> What you have to do: Begin with the line that holds "Where should I" and retype through the last line of the listing below, exactly; pictures are not part of the copy.

> Information shown:
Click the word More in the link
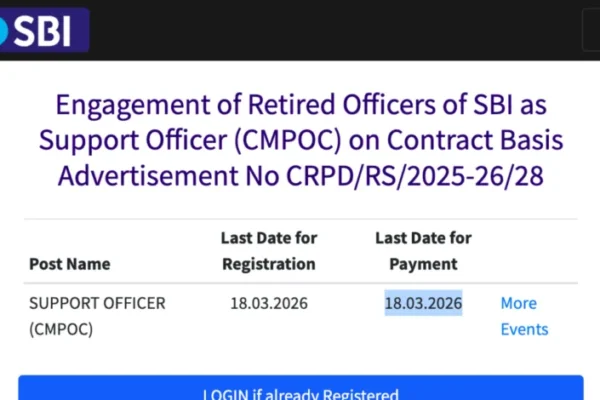The image size is (600, 400). 518,303
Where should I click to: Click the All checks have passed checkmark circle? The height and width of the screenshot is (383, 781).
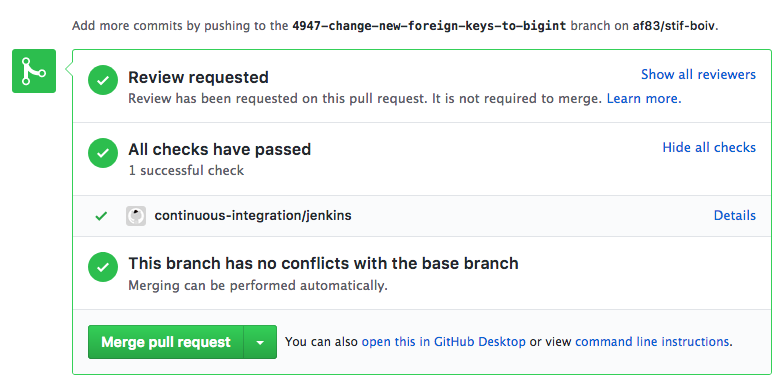point(103,153)
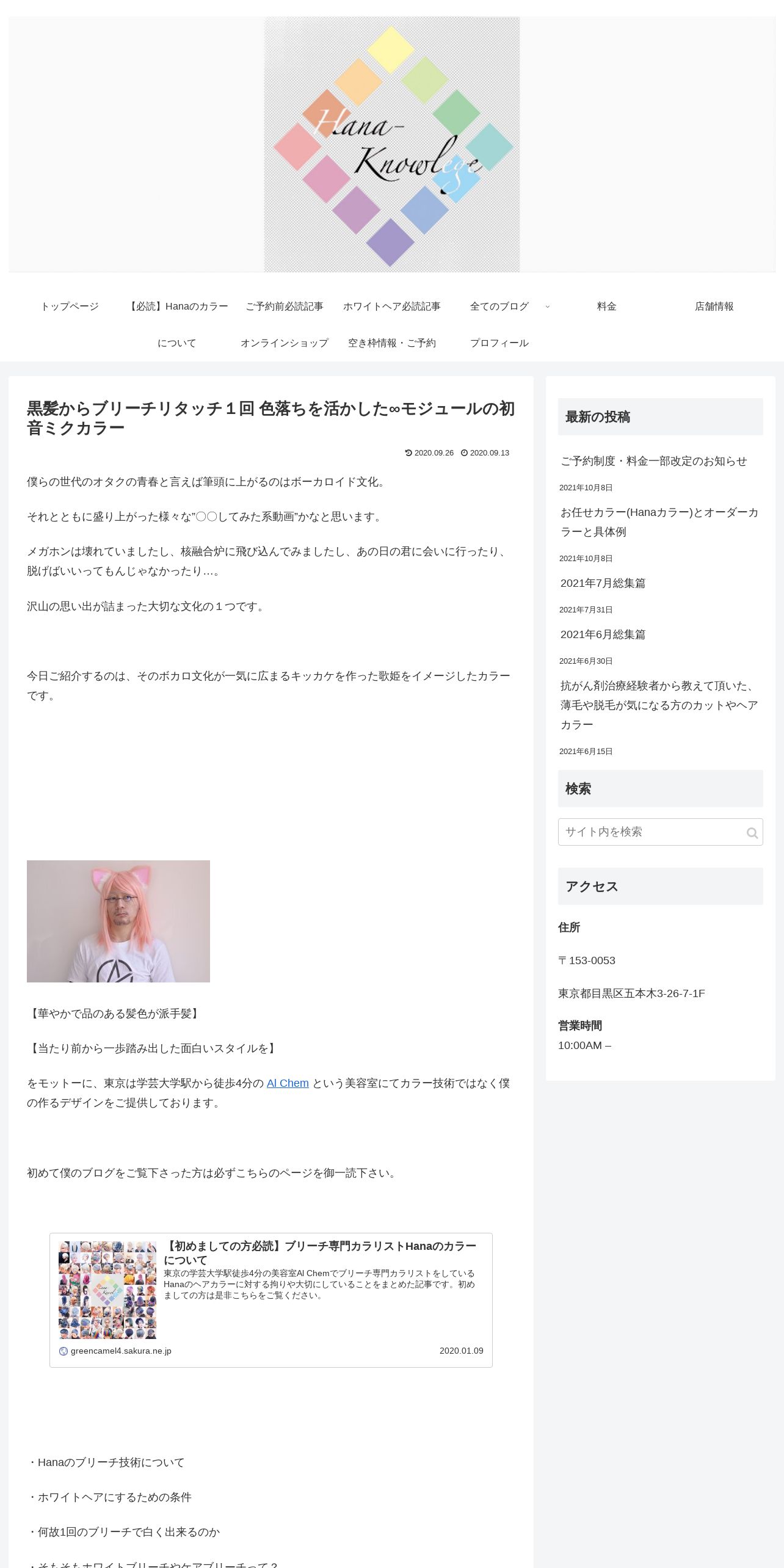The height and width of the screenshot is (1568, 784).
Task: Open the トップページ menu item
Action: point(70,307)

> Result of this task:
Where should I click to: Click the All checks have passed checkmark circle? The height and width of the screenshot is (383, 781).
point(103,153)
The height and width of the screenshot is (1568, 784).
Task: Open the トップページ menu item
Action: point(70,307)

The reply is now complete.